Swap every occurrence of "Screen dimensions" with "Display size" in the entries below and keep everything else the same.

● ● ● ● ● ● ●

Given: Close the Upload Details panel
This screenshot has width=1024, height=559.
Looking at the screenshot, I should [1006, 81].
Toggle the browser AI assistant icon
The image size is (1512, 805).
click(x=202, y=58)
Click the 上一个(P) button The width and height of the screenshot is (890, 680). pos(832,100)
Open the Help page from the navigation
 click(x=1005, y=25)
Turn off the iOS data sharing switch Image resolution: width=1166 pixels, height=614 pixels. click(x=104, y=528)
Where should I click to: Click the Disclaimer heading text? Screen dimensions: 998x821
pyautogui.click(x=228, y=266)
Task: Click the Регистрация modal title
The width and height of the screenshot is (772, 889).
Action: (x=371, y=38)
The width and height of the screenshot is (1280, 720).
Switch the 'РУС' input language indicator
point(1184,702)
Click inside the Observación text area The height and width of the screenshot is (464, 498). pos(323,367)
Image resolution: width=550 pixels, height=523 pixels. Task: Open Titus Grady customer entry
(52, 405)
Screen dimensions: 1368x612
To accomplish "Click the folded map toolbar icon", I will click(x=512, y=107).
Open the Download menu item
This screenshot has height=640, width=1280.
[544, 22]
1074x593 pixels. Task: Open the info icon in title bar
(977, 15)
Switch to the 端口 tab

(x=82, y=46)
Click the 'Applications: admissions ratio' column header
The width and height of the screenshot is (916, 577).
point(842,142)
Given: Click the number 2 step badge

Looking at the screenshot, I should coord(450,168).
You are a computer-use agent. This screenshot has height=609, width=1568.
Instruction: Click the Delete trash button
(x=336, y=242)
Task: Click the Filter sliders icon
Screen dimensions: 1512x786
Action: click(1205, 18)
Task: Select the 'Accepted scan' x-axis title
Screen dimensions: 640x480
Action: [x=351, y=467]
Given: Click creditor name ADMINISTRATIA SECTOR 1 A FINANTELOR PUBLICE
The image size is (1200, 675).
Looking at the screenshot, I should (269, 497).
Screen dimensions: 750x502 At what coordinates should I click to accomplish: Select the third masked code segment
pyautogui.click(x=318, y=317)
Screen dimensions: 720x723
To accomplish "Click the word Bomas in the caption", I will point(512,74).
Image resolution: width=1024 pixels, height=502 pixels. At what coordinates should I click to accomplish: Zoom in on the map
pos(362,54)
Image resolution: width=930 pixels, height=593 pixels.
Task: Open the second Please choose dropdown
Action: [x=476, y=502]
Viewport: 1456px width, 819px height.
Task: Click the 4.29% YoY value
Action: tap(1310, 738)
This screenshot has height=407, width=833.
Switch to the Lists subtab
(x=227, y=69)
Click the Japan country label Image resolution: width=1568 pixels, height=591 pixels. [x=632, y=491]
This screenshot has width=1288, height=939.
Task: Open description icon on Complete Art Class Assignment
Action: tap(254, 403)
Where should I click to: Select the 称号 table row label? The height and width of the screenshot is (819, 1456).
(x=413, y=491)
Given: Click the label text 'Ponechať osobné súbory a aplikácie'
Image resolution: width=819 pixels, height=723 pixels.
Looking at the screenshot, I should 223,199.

● ● ● ● ● ● ●

* **PROBLEM SOLUTION**:
Given: Close the Upload Details panel
This screenshot has width=1024, height=559.
Looking at the screenshot, I should [1006, 81].
Toggle the browser AI assistant icon
The image size is (1512, 805).
click(x=202, y=58)
Click the 上一个(P) button The width and height of the screenshot is (890, 680). pos(832,100)
Open the Help page from the navigation
 click(x=1005, y=25)
Turn off the iOS data sharing switch Image resolution: width=1166 pixels, height=614 pixels. click(x=104, y=528)
Where should I click to: Click the Disclaimer heading text? Display size: 998x821
pyautogui.click(x=228, y=266)
Task: Click the Регистрация modal title
The width and height of the screenshot is (772, 889).
Action: (x=371, y=38)
The width and height of the screenshot is (1280, 720).
Switch the 'РУС' input language indicator
point(1184,702)
Click inside the Observación text area The height and width of the screenshot is (464, 498). pos(323,367)
Image resolution: width=550 pixels, height=523 pixels. Task: Open Titus Grady customer entry
(52, 405)
Display size: 1368x612
To accomplish "Click the folded map toolbar icon", I will click(x=512, y=107).
Open the Download menu item
This screenshot has height=640, width=1280.
[544, 22]
1074x593 pixels. Task: Open the info icon in title bar
(977, 15)
Switch to the 端口 tab

(x=82, y=46)
Click the 'Applications: admissions ratio' column header
The width and height of the screenshot is (916, 577).
point(842,142)
Given: Click the number 2 step badge

Looking at the screenshot, I should coord(450,168).
You are a computer-use agent. This screenshot has height=609, width=1568.
Instruction: Click the Delete trash button
(x=336, y=242)
Task: Click the Filter sliders icon
Display size: 1512x786
Action: click(1205, 18)
Task: Select the 'Accepted scan' x-axis title
Display size: 640x480
Action: [x=351, y=467]
Given: Click creditor name ADMINISTRATIA SECTOR 1 A FINANTELOR PUBLICE
The image size is (1200, 675).
Looking at the screenshot, I should (269, 497).
Display size: 750x502 At what coordinates should I click to accomplish: Select the third masked code segment
pyautogui.click(x=318, y=317)
Display size: 720x723
To accomplish "Click the word Bomas in the caption", I will point(512,74).
Image resolution: width=1024 pixels, height=502 pixels. At what coordinates should I click to accomplish: Zoom in on the map
pos(362,54)
Image resolution: width=930 pixels, height=593 pixels.
Task: Open the second Please choose dropdown
Action: [x=476, y=502]
Viewport: 1456px width, 819px height.
Task: Click the 4.29% YoY value
Action: tap(1310, 738)
This screenshot has height=407, width=833.
Switch to the Lists subtab
(x=227, y=69)
Click the Japan country label Image resolution: width=1568 pixels, height=591 pixels. [x=632, y=491]
This screenshot has width=1288, height=939.
Task: Open description icon on Complete Art Class Assignment
Action: tap(254, 403)
Where should I click to: Select the 称号 table row label? The height and width of the screenshot is (819, 1456).
(x=413, y=491)
Given: Click the label text 'Ponechať osobné súbory a aplikácie'
Image resolution: width=819 pixels, height=723 pixels.
Looking at the screenshot, I should 223,199.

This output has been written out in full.